# Care of an Aluminum Table Top



## lgldsr73 (Jun 12, 2013)

Greetings,

Excellent forum here!

In years past I've always had table saws with cast iron tops and cared for them accordingly. Rust or other deformations was never an issue.

Recently I acquired a new Porter Cable 10" Contractors Saw with an aluminum top. How does one care for aluminum when the day is done? A coating of Butchers Wax?

Many thanks!


----------



## jharris2 (Jul 9, 2012)

No clue re your question but welcome to the party!


----------



## dodgeboy77 (Mar 18, 2009)

Welcome!

I use Johnson's Paste Wax on my aluminum router table top.

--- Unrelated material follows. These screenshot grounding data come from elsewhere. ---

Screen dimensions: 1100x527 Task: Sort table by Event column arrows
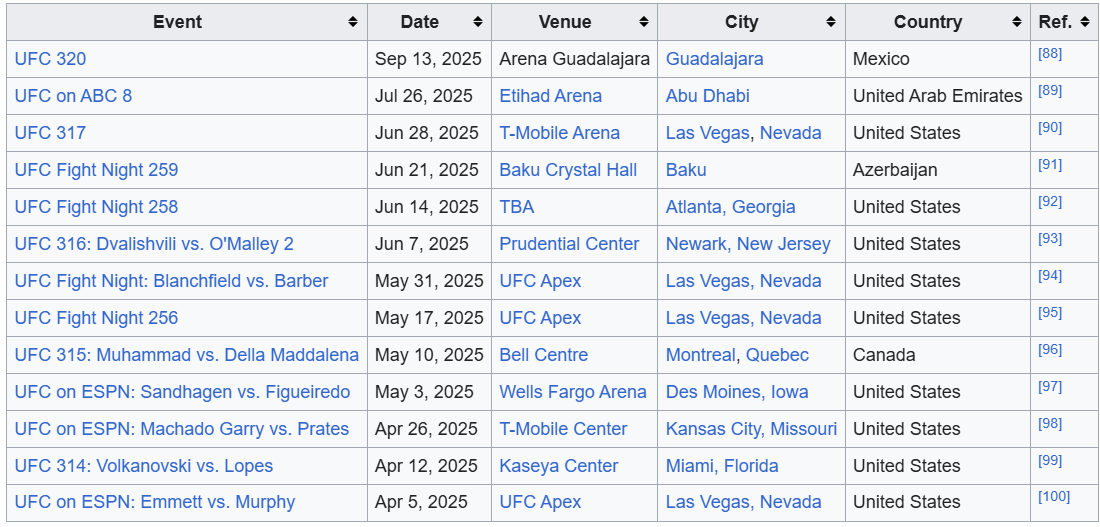353,22
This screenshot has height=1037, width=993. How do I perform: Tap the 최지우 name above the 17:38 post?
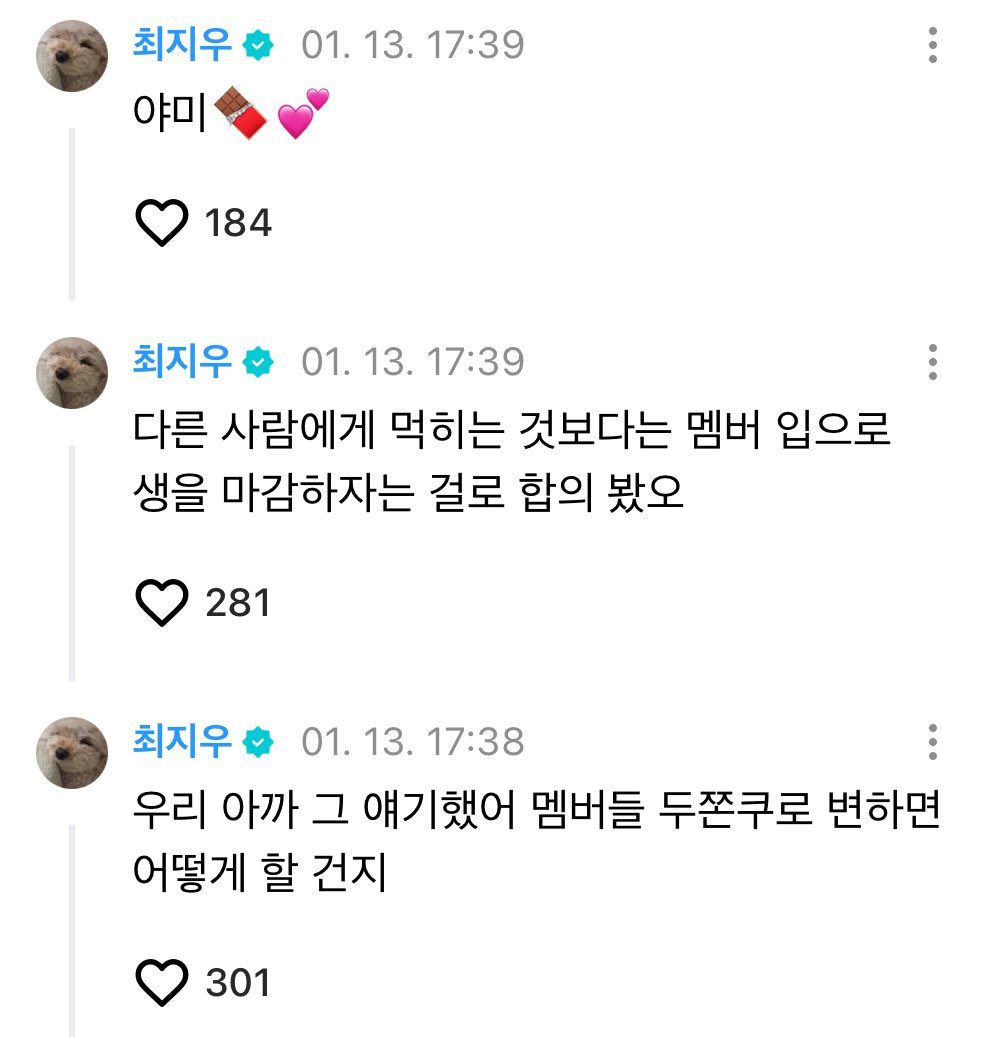coord(183,741)
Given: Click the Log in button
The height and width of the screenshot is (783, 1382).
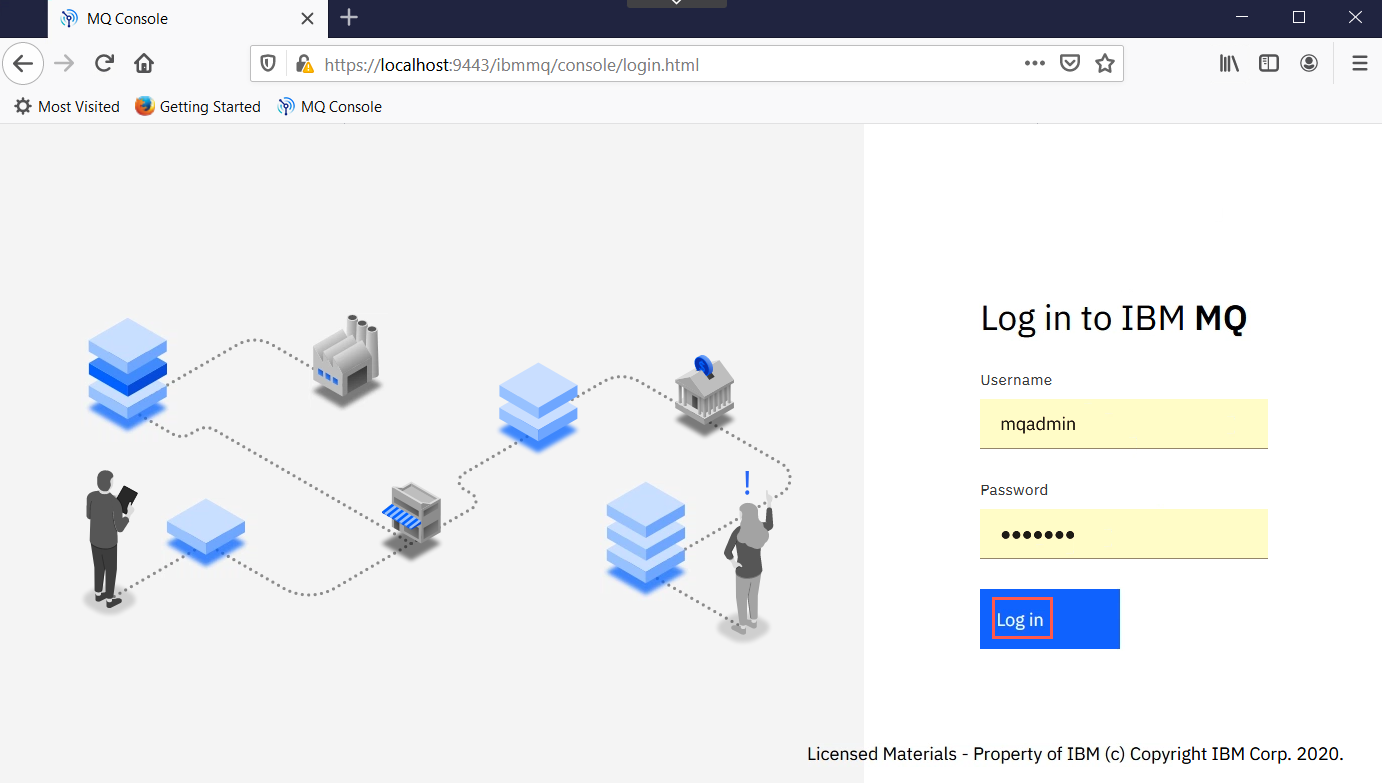Looking at the screenshot, I should 1050,619.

I use it on my CI tables, too! It's cheap and seems to work well on everything - both to keep tops slippery and to prevent rust on CI tables.

I would think that Butcher's would give similar results. Just avoid automotive waxes with any silicone in them. Wood finishes don't like that stuff at all.

Bill


----------



## Skiptooth (Mar 12, 2013)

I just use the same Trewax paste floor wax that I use for my cast iron tables on my tools with aluminum tables and bases. I've done this for many years and its always seemed to work well.


----------



## cabinetman (Jul 5, 2007)

I wouldn't use any type of wax. Aluminum doesn't need much as it doesn't rust. A good solvent wipe down would be good. If you want to apply a treatment, I would use Topcote.





















.


----------



## dodgeboy77 (Mar 18, 2009)

C-Man said: "_I wouldn't use any type of wax. Aluminum doesn't need much as it doesn't rust. _"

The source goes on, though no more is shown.